Chapter six: Causing trouble

 

            It took me a decade to write this story, because the few wanted to address the well-known problem. Town officials did not want to risk mass resignation, leaving it no choice but to hire professionals at many times the cost.

            A reporter for a give away weekly, I wasn't supposed to break stories like these. In small towns weekly reporters can print gossip, but could rarely risk violating any of the sacred custom. Such tales were mostly left to the daily newspapers, whose reporters could sweep in and run again after leaving the town under a showder of scandlous headlines.

            Even when I finally had a decade's worth of good will under my belt, the story caused some fire fighters to snub me, as town officials finally found courage -- behind the headlines -- to crack down.

            In closed door sessions with the mayor and council pressed the fire chiefs to come up with some means of controlling who goes out on a fire and determining if those fire fighters were sober or not. Even after the chiefs established a policy, some firefighters refused to give in easily, and the North End fire house -- with its history of rebellion -- led a small revolution with a very loud party on the very night the fire chiefs announced their new policy.

            Casual drinking would be banned. While fire houses could still be rented out to private parties, all parties, private or part of a firehouse function, would require a permit, and firefighters who participated, would not be able to respond to a fire call if one came after they had started drinking.

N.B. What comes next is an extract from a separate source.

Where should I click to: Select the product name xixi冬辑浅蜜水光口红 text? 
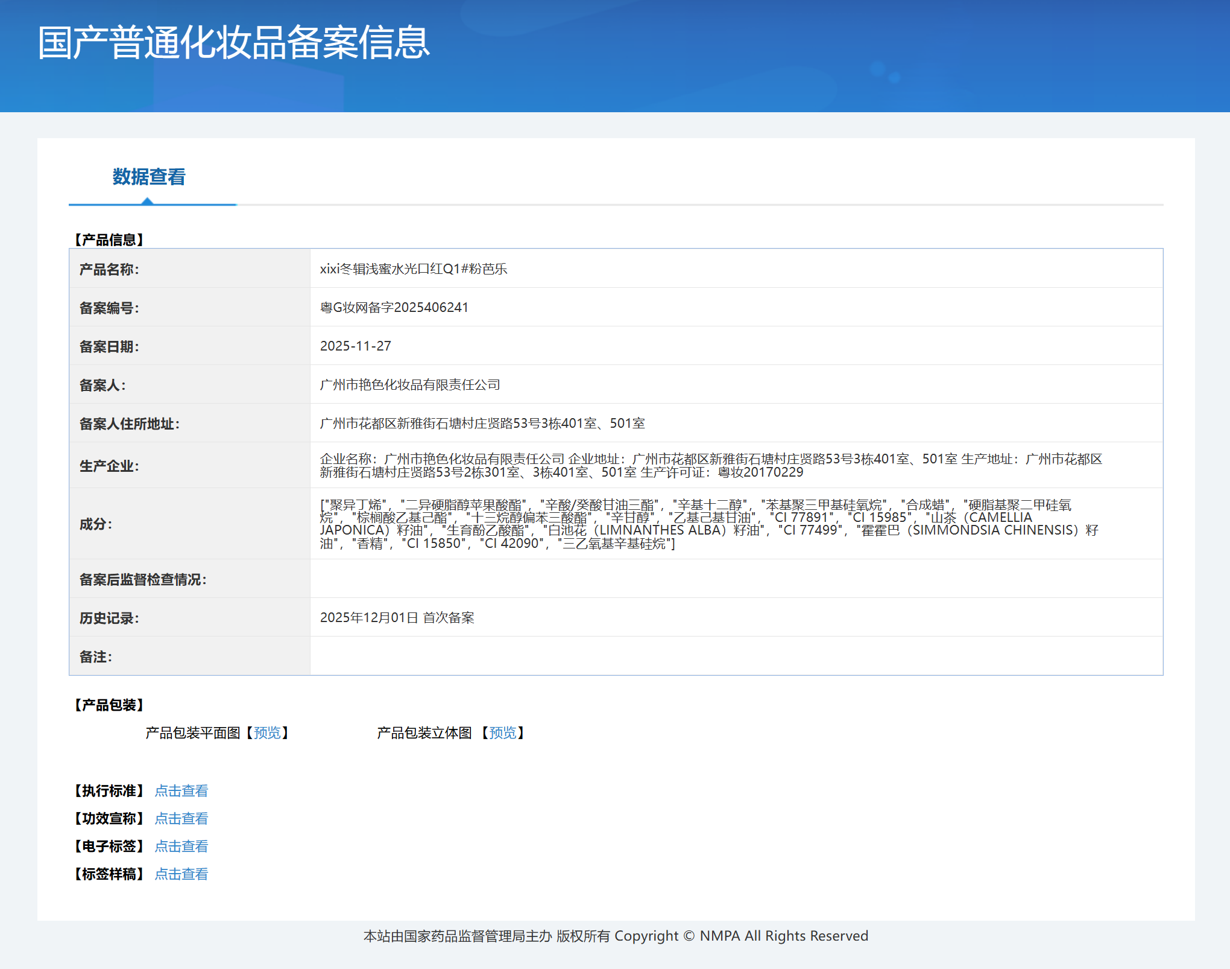pos(381,268)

            Two fire houses flated refused to honor the fire chief's request, and held secret meetings in an attempt to seal news leaks. They came up with schemes to replace their own chief, kick out John Reilly, Anthony Iacono, even the DPW chief, Mike Gonnelli. They also apparently consulted an attorney -- with the likely idea of sueing me for slander for publishing story after story. The news was not good. Each story was too based on fact for them to get their day in court.

            Then, they sought to get around the regulation that banned drinking in the fire houses and proposed to rent the back rooms in each fire house, thereby taking it out from under the "town owned" option that made drinking their illegal.

            I printed this plan, along with state regulations that said each fire fighter had to be tested after any injury, taking note that refusal to test would lose all medical benefits as would a positive test for alchol or drug use. If a fire fighter died on the job and tested positive, his family would recieve no benefits either. The town also moved to accept federal guidelines which required testing in order to become a fire fighter and other testing later if there is a question about sobriety.

            Firefighters were appalled, especially the gang from the North End firehouse. Messages reached me suggesting I would not be a welcome guest, though other people suggested a darker fates if I wandered there.

            As angry as they were and as much as they wanted to make me out to be an out of towner -- a common response in small towns like Secaucus to anyone who disgrees with their traditional habits -- I had a long personal history with the department, and the department had a history of similar conflicts -- even among one of their own.